NOTHING IN THIS AGREEMENT WILL AFFECT THE RIGHT OF ANY PARTY HERETO TO SERVE PROCESS IN ANY OTHER MANNER PERMITTED BY APPLICABLE
LAW.

 

 

11.15Waiver
of Jury Trial. EACH PARTY HERETO HEREBY IRREVOCABLY WAIVES, TO THE FULLEST EXTENT
PERMITTED BY APPLICABLE LAW, ANY RIGHT IT MAY HAVE TO A TRIAL BY JURY IN ANY LEGAL PROCEEDING DIRECTLY OR INDIRECTLY ARISING OUT
OF OR RELATING TO THIS AGREEMENT OR ANY OTHER LOAN DOCUMENT OR THE TRANSACTIONS CONTEMPLATED HEREBY OR THEREBY (WHETHER BASED
ON CONTRACT, TORT OR ANY OTHER THEORY).
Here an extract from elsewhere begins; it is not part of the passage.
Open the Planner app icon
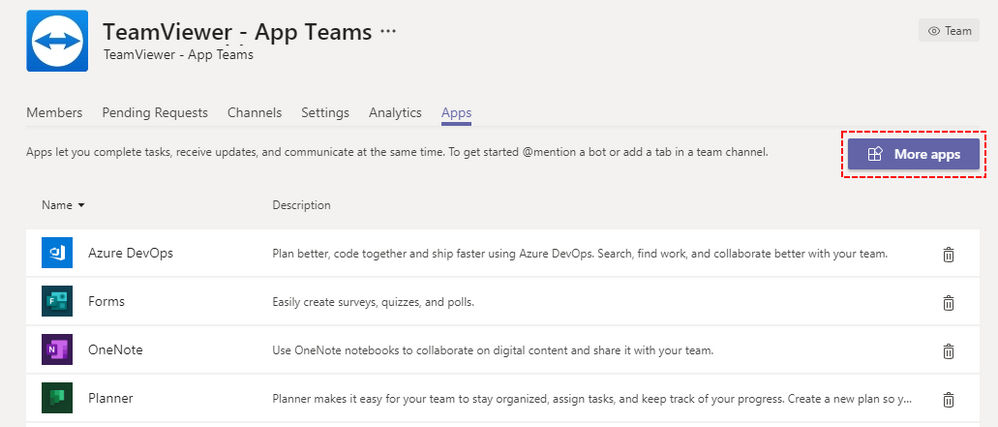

EACH PARTY HERETO (A) CERTIFIES THAT NO REPRESENTATIVE, AGENT OR ATTORNEY OF ANY OTHER
PERSON HAS REPRESENTED, EXPRESSLY OR OTHERWISE, THAT SUCH OTHER PERSON WOULD NOT, IN THE EVENT OF LITIGATION, SEEK TO ENFORCE
THE FOREGOING WAIVER AND (B) ACKNOWLEDGES THAT IT AND THE OTHER PARTIES HERETO HAVE BEEN INDUCED TO ENTER INTO THIS AGREEMENT
AND THE OTHER LOAN DOCUMENTS BY, AMONG OTHER THINGS, THE MUTUAL WAIVERS AND CERTIFICATIONS IN THIS SECTION.

 

11.16No
Advisory or Fiduciary Responsibility. In connection with all aspects of each transaction
contemplated hereby (including in connection with any amendment, waiver or other modification hereof or of any other Loan Document),
Parent, Borrower, and each other Loan Party acknowledges and agrees, and acknowledges its Affiliates’ understanding, that:
(i)(A) the arranging and other services regarding this Agreement provided by Administrative Agent and Lead Arranger are arm’s-length
commercial transactions between Parent, Borrower, each other Loan Party and their respective Affiliates, on the one hand, and
Administrative Agent and Lead Arranger, on the other hand, (B) each of Parent, Borrower, and the other Loan Parties has consulted
its own legal, accounting, regulatory and tax advisors to the extent it has deemed appropriate, and (C) Borrower and each other
Loan Party is capable of evaluating, and understands and accepts, the terms, risks and conditions of the transactions contemplated
hereby and by the other Loan Documents; (ii)(A) Administrative Agent, each Lender and Lead Arranger is and has been acting solely
as a principal and, except as expressly agreed in writing by the relevant parties, has not been, is not, and will not be acting
as an advisor, agent or fiduciary for Parent, Borrower, any other Loan Party, or any of their respective Affiliates, or any other
Person and (B) neither Administrative Agent, any Lender nor Lead Arranger has any obligation to Parent, Borrower, any other Loan
Party, or any of their respective Affiliates with respect to the transactions contemplated hereby except those obligations expressly
set forth herein and in the other Loan Documents; and (iii) Administrative Agent, each Lender and the Lead Arranger and their
respective Affiliates may be engaged in a broad range of transactions that involve interests that differ from those of Parent,
Borrower, the other Loan Parties, and their respective Affiliates, and neither Administrative Agent, any Lender nor any Lead Arranger
has any obligation to disclose any of such interests to Parent, Borrower, any other Loan Party, or any of their respective Affiliates.
To the fullest extent permitted by Law, each of Parent, Borrower, and the other Loan Parties hereby waives and releases any claims
that it may have against Administrative Agent, each Lender and the Lead Arranger with respect to any breach or alleged breach
of agency or fiduciary duty in connection with any aspect of any transaction contemplated hereby.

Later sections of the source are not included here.